There is a nice gui front end to accessing the floppy (on the client) that
works really well over ltsp, although I can't think of it's name at the
moment.  I never tried to get access to the cdrom (on the client).

<snip>
> Right, pretty much, on all of that.  Most of these are tools I'm
> familiar with.  Some of them intimately.  Some of them passionately.
> Some of them pathelogically.....
>

;)

> One thought I've had is to simply get the class used to starting the day
> with the Teacher Communications Protocol game...
>
>    Teacher:  SYN
>    Students: SYN ACK
>    Teacher:  ACK
>    Teacher:  ACK <lesson starts>
>
> ...which may come to mean something down the road....
>
> Maybe make this the interrupt / request protocol as well.
>

ACK no comment... :)

>> I've yet to do anything with Scribus, so I don't know how well it
>> might work in this situation.
>
> I've started it up a few times.  It strikes me as rough, though I'm not
> familiar with the proprietary equivalents (Quark?).  Knew someone years
> back who used same.
>

It probably is.

>> If you do decide to mess around with the Gutenberg Project, you may
>> consider showing the students how to take a gutenberg text into LyX
>> and make it into a print ready book in a short amount of time (of
>> course it's even faster if you learn vim and use the more powerful
>> search and replace capabilities)
>
> Any specific tips here?  Seems a sed/awk/perl script would be the right
> thing.
>

never learned sed or awk and perl never learned me ;)

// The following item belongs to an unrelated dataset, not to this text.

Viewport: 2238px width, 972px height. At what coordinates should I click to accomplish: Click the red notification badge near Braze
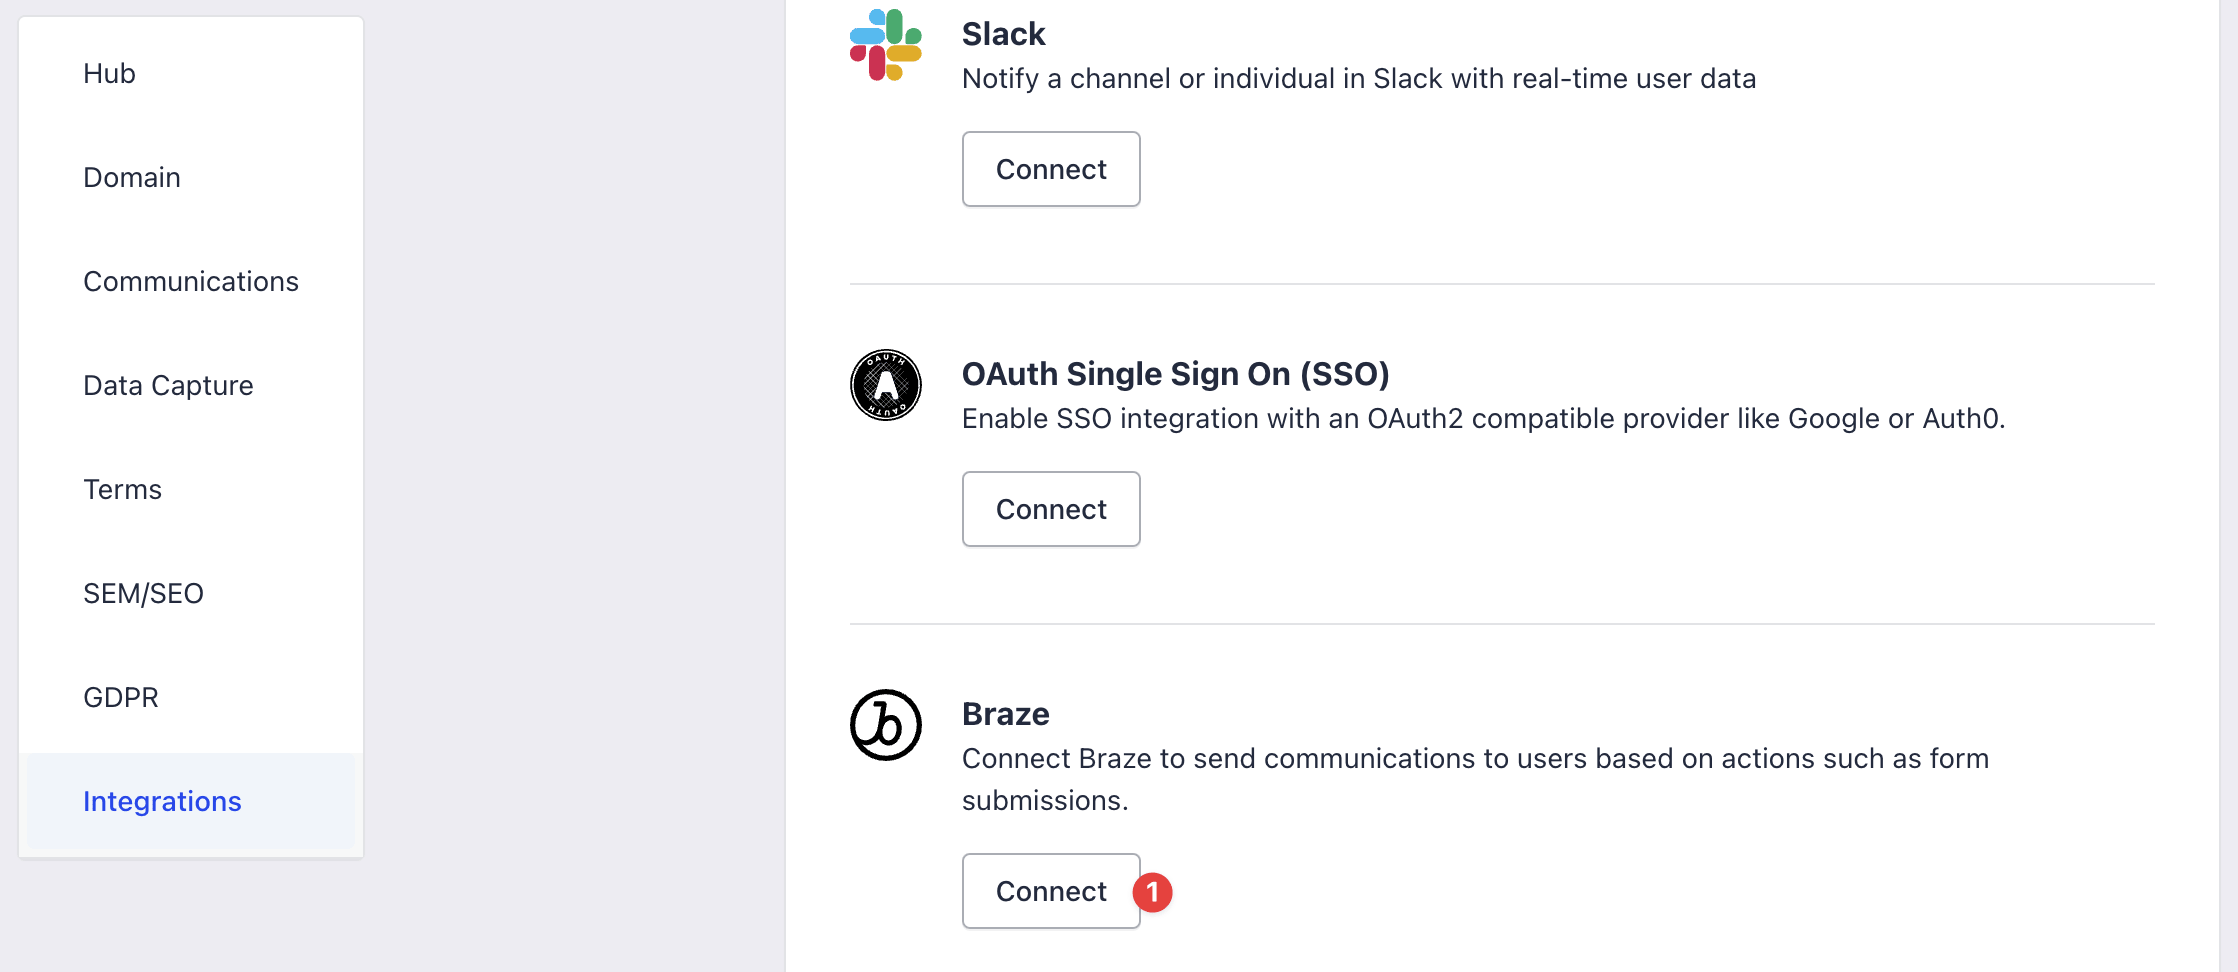click(1152, 892)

What I have done in the past (for printing out gutenberg books for my
children to read) is pull it into LyX and use LyX to do the necessary
formatting (sometimes adding table of contents, etc) which LyX makes
simple and easy yet time consuming and frankly boring....However after
doing that ONCE and looking at the resulting output file.  It's very easy
to see what has been added and where (looks about like html).  At that
point I use vim's macro functions to locate all the proper places and put
in the proper text substitions to make it have page breaks and numbering.
Which is simple, easy, and not particularly boring....However I'm sure a
sed or awk or even perl program would be better IF you could generacize
the process.  (Given my own efforts to write a php program to
automagically html'ize gutenberg texts, I'm guessing that the above task
is much harder than it would first appear)


>
>> One of the best things to do is to give each a separate log in and
>> have them just PLAY in the various desktops, exploring the various
>> options available to them.
>
> Very much thinking of that.
>
> Even before getting a terminal server up, just offering shell through
> PuTTY on the 'Doze boxes would be a start.
>

What's the name of the Windows VNC Client?  that could also work.  You can
set up the vnc server on the ltsp to come up upon demand like an http
daemon (yes i have done this and it does work).  There is a description of
how to do it somewhere out there on the net, If you can't find it and you
wish to try it, let me know and I'll look it up.

Good Luck and keep us informed on how it's going.